A determinação veio após uma ação aberta de um magistrado que foi punido com a aposentadoria compulsória pelo Tribunal de Justiça do Rio de Janeiro (TJRJ). Entre as irregularidades estavam a liberação de bens bloqueados sem parecer do Ministério Público e demora deliberada em processos para beneficiar policiais militares.
Dino determinou ainda que o caso passe por um novo julgamento no Conselho Nacional de Justiça (CNJ), orgão que confirmou a punição do magistrado, e, caso decida pela punição máxima, notifique o TJRJ para que o juiz seja desligado de seus quadros.

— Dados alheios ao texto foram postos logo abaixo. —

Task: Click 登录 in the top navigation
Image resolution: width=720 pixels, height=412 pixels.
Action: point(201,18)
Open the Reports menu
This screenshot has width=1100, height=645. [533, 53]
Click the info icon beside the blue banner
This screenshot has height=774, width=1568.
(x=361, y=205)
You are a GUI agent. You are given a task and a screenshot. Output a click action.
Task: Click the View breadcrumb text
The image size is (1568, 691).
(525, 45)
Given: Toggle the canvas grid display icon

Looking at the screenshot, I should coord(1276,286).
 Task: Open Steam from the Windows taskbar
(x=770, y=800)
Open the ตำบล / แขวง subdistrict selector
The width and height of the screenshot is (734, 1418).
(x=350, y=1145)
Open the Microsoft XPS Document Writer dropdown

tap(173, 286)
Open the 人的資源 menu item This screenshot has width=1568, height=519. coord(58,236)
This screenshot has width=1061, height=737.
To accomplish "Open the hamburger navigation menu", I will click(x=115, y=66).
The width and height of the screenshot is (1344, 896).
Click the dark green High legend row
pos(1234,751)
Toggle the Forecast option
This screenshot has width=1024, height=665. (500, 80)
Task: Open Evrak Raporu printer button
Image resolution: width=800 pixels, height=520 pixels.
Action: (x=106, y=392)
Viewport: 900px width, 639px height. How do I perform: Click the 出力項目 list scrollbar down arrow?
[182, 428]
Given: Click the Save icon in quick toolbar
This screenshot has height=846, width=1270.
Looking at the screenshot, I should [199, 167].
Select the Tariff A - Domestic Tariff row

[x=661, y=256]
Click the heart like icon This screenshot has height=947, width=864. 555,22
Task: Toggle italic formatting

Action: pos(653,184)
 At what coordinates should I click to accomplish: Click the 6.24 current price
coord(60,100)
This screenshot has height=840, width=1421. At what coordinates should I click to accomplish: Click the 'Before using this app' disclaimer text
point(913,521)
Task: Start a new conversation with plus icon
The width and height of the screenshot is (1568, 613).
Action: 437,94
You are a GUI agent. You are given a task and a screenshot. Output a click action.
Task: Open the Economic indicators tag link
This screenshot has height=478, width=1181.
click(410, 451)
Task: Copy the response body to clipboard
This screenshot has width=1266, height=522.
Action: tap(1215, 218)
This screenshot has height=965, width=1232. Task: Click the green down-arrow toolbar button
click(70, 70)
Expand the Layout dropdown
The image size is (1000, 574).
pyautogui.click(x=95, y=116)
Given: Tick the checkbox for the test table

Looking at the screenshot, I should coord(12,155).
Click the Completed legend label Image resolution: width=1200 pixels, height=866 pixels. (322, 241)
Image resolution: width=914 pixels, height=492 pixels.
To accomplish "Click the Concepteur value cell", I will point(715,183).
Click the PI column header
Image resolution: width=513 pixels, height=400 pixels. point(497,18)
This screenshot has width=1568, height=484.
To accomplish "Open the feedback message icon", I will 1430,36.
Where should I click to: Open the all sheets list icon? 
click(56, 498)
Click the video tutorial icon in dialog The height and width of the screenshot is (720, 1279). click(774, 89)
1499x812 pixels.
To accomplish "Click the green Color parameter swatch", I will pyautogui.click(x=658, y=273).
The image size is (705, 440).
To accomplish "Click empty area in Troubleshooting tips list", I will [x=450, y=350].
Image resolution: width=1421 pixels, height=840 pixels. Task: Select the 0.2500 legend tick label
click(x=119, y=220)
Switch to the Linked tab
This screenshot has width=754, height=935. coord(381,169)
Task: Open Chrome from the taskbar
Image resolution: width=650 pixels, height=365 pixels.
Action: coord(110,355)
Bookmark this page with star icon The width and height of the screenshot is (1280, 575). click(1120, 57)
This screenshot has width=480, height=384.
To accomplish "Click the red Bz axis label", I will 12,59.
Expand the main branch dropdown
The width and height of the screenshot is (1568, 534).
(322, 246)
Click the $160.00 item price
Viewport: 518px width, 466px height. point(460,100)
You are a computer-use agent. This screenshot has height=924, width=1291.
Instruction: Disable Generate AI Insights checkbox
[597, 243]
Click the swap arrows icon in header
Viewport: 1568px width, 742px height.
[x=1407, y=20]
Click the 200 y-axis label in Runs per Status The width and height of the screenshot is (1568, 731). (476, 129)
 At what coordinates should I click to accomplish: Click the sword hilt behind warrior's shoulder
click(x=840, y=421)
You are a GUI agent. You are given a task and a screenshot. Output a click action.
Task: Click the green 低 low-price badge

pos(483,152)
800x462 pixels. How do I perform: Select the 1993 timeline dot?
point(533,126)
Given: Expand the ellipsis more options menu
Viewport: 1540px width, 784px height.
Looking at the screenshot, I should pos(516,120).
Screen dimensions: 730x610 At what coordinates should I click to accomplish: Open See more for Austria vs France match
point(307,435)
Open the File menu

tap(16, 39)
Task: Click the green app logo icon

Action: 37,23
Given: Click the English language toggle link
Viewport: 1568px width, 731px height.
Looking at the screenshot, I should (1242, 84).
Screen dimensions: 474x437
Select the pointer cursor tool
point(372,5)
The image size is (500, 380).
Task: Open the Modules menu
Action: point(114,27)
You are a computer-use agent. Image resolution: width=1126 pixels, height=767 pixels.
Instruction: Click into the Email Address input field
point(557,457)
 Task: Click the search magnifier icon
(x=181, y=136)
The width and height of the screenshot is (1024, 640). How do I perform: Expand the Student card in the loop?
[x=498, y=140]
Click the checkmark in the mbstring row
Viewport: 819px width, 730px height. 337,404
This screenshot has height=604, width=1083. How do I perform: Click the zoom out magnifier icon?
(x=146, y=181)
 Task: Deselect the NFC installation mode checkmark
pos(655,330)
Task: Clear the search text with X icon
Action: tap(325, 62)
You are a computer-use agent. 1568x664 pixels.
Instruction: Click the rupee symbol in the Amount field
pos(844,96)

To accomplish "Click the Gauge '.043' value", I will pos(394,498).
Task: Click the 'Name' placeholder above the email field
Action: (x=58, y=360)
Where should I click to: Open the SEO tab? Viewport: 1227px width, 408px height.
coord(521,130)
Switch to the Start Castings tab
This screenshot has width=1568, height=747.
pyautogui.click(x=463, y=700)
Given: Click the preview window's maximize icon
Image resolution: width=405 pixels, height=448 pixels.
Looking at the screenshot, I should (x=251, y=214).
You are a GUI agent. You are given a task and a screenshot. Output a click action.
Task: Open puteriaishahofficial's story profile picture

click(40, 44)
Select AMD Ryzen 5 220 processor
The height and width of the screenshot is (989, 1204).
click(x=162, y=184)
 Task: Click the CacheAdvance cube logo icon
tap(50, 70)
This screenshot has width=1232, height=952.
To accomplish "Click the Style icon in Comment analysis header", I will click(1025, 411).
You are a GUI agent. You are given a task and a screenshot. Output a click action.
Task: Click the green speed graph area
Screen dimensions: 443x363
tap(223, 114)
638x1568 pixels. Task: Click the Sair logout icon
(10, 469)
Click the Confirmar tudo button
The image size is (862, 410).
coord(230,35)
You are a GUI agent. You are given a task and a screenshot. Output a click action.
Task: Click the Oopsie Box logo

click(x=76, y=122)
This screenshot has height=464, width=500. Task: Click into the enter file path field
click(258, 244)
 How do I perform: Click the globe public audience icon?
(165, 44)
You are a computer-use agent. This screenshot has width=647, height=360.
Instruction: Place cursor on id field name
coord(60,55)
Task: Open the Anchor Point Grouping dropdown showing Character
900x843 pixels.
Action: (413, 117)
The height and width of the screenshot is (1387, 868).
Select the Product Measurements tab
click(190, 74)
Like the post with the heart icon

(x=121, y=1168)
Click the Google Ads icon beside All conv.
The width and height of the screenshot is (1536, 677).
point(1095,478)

A decisão foi justificada aplicando as regras da Reforma da Previdência de 2019, que definiu que servidores públicos só poderiam se aposentar por idade ou por tempo de contribuição, não mais como punição. Assim, Dino concluiu que a previsão de aposentadoria de juízes como forma de punição se tornou inconstitucional, tendo que ser substituída pela perda de cargo.
O ministro também determinou o envio do oficio para o presidente do CNJ, Edson Fachin, para que regulamente o sistema de responsabilidade disciplinar do Poder Judiciário para adequá-lo ao novo texto da Constituição e esclarecer que a perda do cargo será a punição mais severa a ser aplicada.